● **PROBLEM DESCRIPTION**
Update the lines from the one holding "You are a computer-use agent. Viewport: 893px" through the one holding "point(725,676)", inclusive, changing "blank button" to "empty button" and leaving everything else untouched. Return only those lines.

= = = = = = =

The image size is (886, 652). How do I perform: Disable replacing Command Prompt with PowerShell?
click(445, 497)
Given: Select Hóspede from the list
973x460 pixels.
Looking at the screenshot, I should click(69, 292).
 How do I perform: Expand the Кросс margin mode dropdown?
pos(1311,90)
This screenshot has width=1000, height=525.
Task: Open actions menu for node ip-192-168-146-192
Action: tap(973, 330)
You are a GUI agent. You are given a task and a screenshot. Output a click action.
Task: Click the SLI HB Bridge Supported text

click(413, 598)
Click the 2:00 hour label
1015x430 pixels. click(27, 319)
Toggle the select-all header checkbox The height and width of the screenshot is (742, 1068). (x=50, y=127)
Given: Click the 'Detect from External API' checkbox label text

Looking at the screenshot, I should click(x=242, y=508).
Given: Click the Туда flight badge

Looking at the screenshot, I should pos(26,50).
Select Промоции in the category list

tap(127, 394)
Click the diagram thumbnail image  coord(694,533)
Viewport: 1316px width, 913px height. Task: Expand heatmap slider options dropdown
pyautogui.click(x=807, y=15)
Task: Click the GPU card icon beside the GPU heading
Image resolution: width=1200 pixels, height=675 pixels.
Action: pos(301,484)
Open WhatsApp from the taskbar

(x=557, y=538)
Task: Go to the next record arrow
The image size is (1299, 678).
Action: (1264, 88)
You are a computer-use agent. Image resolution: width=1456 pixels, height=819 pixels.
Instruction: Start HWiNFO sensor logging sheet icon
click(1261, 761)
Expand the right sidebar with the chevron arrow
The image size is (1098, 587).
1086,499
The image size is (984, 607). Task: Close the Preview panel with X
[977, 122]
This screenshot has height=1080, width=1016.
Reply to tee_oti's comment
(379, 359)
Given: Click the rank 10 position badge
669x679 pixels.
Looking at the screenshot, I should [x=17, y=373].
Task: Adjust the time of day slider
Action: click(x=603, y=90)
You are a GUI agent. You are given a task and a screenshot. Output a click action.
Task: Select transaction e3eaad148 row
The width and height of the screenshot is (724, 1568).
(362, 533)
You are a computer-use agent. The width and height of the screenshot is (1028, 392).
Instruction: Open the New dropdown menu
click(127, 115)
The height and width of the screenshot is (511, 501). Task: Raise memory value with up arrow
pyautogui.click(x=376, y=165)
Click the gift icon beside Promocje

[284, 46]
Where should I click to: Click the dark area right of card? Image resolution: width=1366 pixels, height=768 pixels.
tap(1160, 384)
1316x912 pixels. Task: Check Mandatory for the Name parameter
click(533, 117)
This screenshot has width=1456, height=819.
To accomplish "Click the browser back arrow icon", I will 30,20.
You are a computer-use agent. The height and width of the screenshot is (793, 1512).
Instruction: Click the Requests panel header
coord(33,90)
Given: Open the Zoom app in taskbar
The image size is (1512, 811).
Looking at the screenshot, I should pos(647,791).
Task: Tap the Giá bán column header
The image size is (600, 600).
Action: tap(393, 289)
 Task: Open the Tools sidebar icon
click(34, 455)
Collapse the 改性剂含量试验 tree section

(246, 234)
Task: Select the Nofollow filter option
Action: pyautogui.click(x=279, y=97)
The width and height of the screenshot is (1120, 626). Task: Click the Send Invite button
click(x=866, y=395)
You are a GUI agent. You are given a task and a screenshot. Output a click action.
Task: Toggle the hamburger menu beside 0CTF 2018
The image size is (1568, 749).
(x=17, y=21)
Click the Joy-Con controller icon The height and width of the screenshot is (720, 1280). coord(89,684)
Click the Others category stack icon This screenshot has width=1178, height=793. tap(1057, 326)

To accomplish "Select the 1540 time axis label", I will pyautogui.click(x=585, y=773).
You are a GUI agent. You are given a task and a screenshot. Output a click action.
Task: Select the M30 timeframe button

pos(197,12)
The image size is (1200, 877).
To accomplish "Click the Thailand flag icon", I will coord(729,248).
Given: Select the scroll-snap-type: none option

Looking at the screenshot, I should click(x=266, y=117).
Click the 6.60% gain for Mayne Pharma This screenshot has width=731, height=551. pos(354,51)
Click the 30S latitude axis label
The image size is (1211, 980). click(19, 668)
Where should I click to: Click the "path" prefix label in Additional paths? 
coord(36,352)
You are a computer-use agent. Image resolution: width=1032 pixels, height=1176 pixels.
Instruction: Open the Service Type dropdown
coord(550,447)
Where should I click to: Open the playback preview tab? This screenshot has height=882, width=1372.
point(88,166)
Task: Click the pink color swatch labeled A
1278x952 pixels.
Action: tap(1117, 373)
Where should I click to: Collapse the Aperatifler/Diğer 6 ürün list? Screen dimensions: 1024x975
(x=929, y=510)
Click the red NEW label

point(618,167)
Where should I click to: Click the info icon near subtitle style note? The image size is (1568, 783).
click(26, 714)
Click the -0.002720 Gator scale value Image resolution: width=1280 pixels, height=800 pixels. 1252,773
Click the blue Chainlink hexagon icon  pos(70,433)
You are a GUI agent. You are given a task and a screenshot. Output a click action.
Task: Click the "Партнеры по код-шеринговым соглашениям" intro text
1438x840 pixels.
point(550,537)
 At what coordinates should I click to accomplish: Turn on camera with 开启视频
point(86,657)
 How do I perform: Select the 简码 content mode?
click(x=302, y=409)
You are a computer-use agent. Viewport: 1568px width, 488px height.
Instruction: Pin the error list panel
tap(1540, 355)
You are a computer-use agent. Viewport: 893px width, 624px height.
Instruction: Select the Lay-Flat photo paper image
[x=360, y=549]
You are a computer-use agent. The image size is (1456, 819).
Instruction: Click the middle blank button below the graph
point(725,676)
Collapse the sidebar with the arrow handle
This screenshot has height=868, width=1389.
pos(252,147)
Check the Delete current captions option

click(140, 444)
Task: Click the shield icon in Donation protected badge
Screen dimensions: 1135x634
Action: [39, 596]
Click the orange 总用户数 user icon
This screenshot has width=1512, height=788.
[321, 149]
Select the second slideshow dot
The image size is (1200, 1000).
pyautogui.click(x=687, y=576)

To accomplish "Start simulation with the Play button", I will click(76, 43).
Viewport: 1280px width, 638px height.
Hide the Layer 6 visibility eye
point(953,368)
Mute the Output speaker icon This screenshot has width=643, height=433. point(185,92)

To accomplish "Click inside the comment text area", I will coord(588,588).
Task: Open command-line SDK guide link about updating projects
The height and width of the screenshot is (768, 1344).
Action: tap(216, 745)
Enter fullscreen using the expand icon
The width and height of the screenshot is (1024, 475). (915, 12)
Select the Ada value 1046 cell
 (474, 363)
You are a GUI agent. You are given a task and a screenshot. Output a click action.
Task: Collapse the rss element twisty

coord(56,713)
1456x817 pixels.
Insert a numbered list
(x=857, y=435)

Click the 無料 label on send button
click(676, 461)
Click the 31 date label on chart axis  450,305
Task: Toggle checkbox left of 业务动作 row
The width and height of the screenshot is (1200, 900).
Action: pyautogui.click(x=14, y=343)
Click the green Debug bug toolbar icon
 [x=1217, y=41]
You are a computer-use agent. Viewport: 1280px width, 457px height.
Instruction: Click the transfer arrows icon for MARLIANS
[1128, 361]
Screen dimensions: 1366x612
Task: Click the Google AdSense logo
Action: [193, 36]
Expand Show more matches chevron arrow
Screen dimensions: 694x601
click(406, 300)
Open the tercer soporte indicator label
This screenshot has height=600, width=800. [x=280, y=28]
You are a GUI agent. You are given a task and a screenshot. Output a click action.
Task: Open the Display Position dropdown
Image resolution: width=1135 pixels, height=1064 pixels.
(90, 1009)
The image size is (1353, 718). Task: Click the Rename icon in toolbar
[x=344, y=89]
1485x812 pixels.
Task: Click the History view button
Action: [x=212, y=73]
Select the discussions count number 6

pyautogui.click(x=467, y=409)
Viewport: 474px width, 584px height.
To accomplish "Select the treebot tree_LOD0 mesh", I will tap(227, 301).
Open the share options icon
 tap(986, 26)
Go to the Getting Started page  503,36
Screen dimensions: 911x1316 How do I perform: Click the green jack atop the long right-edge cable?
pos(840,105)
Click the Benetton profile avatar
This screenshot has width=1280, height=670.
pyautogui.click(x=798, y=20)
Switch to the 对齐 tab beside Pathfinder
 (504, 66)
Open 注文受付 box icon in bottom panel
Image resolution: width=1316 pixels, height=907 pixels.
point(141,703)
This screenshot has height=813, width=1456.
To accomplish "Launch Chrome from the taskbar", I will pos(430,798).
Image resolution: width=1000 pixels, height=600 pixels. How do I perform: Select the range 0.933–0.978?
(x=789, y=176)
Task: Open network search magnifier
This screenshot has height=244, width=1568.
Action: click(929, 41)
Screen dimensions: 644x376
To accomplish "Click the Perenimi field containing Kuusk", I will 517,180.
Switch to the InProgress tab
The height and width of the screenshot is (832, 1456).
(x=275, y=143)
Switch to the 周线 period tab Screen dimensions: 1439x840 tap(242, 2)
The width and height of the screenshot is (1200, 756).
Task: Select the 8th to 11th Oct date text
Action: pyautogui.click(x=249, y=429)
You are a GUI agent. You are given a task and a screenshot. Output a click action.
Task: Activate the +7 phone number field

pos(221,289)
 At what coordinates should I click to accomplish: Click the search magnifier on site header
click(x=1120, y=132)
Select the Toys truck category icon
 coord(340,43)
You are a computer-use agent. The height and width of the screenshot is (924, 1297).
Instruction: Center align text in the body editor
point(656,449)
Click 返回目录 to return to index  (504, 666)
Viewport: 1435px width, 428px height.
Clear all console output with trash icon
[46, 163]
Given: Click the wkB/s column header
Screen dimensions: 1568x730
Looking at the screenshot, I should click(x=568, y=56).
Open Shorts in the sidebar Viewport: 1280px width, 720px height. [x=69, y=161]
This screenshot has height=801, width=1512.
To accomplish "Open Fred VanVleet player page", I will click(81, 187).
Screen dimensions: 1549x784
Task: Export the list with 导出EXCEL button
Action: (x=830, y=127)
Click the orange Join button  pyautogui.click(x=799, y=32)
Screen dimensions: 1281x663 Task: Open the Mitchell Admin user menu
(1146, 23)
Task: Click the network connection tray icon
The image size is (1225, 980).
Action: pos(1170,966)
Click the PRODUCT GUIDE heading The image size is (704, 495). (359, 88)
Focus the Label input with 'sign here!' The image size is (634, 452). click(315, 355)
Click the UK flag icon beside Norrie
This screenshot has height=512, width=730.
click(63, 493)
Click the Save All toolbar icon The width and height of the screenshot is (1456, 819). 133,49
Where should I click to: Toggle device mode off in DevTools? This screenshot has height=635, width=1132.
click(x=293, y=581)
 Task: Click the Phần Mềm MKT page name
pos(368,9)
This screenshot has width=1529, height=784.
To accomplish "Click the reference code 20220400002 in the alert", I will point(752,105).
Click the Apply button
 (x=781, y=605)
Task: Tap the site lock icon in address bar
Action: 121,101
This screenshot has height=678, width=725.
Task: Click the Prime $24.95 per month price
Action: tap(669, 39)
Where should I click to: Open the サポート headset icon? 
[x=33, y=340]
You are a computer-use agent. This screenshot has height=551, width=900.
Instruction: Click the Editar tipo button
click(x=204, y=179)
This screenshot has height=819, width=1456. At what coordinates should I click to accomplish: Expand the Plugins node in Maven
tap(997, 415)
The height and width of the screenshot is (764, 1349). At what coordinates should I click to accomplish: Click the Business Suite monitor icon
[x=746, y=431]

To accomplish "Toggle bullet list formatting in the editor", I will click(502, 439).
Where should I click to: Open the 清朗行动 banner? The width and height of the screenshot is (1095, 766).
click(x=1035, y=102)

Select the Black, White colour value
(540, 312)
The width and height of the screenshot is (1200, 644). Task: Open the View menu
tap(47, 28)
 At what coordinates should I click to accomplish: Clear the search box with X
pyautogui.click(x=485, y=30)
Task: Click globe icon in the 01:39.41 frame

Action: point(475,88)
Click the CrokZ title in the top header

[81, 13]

= = = = = = =

● **SOLUTION FOR THIS EXERCISE**
You are a computer-use agent. Viewport: 893px width, 624px height.
Instruction: Select the Lay-Flat photo paper image
[x=360, y=549]
You are a computer-use agent. The image size is (1456, 819).
Instruction: Click the middle empty button below the graph
point(725,676)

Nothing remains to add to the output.